[START OF PAGE TEXT]

Footnote 18: Toronto was the name of Lodge's hunter.[Back to Main Text]

Footnote 19: "Whoever wrote that was badly off his base. The simon-pure cowpuncher would not accept a self-cocker as a gift. They laughed at them in fact. Once, on a bet, a cowpuncher shot off all six shots with his single-action Colt .45 while his opponent was getting off three with his self-cocker."—Lincoln Lang.[Back to Main Text]

Footnote 20: The Dickinson Press burst into verse in describing the exploits of one of the preachers.

"Of a gospel preacher we now will tell
Who started from Glendive to save souls from hell.
At the Little Missouri he struck a new game,
With the unregenerate, 'Honest John' is its name.

"He indulged too much in the flowing bowls,
And forgot all about the saving of souls,
But 'dropped' his three hundred, slept sweetly and well,
And let the Little Missourians wander to ——
that place whose main principles of political economy are
brimstone and caloric."

[END OF PAGE TEXT]
[START OF DATASET EXCERPT]

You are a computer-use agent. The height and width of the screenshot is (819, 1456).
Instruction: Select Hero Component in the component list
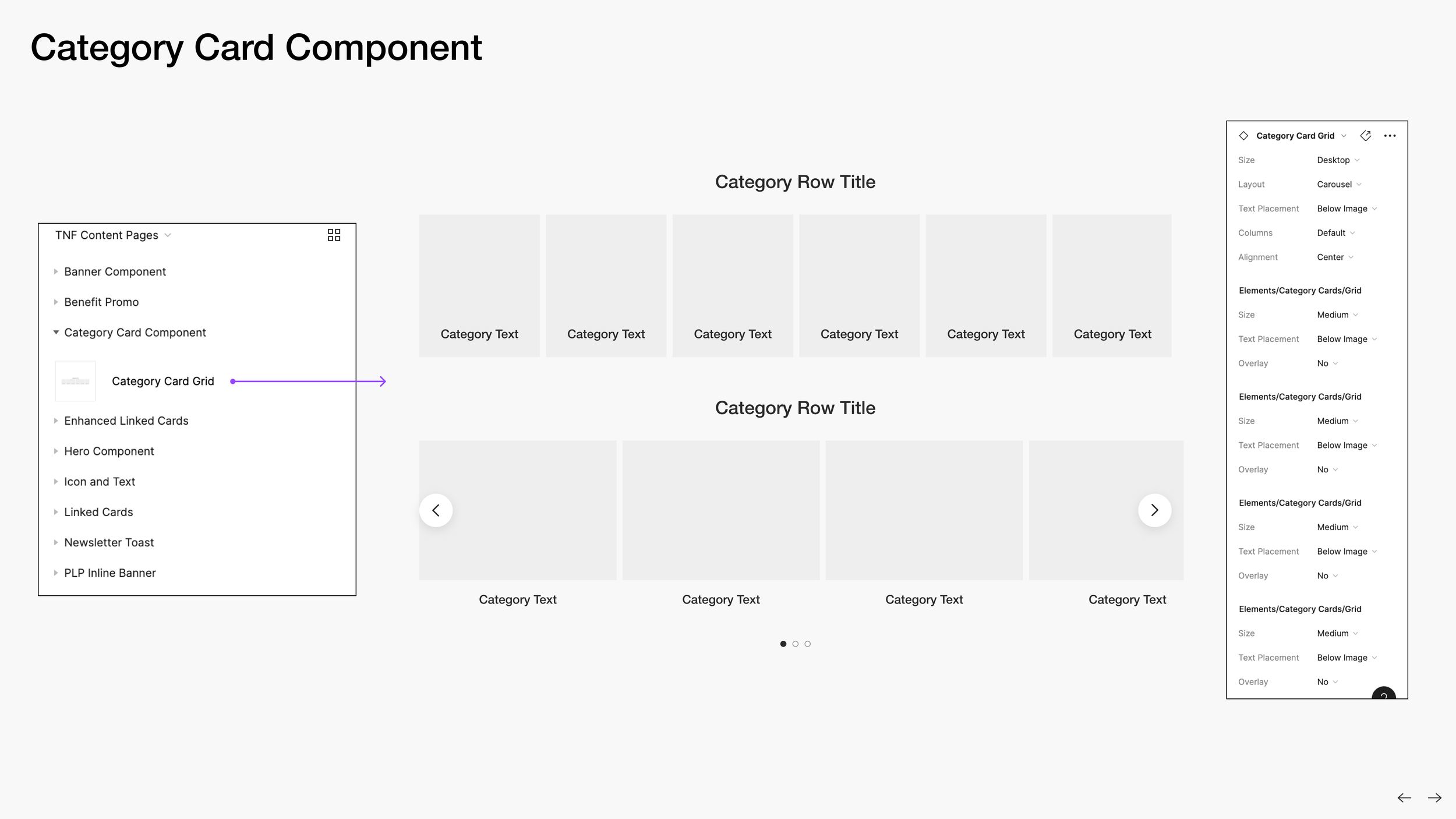pos(109,451)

[END OF DATASET EXCERPT]

> _DIRECTIONS FOR THIS TASK_: Can you write out the footnotes in full, word for word? Work from the footnotes alone.

> _TASK RESULT_:
Footnote 18: Toronto was the name of Lodge's hunter.[Back to Main Text]

Footnote 19: "Whoever wrote that was badly off his base. The simon-pure cowpuncher would not accept a self-cocker as a gift. They laughed at them in fact. Once, on a bet, a cowpuncher shot off all six shots with his single-action Colt .45 while his opponent was getting off three with his self-cocker."—Lincoln Lang.[Back to Main Text]

Footnote 20: The Dickinson Press burst into verse in describing the exploits of one of the preachers.

"Of a gospel preacher we now will tell
Who started from Glendive to save souls from hell.
At the Little Missouri he struck a new game,
With the unregenerate, 'Honest John' is its name.

"He indulged too much in the flowing bowls,
And forgot all about the saving of souls,
But 'dropped' his three hundred, slept sweetly and well,
And let the Little Missourians wander to ——
that place whose main principles of political economy are
brimstone and caloric."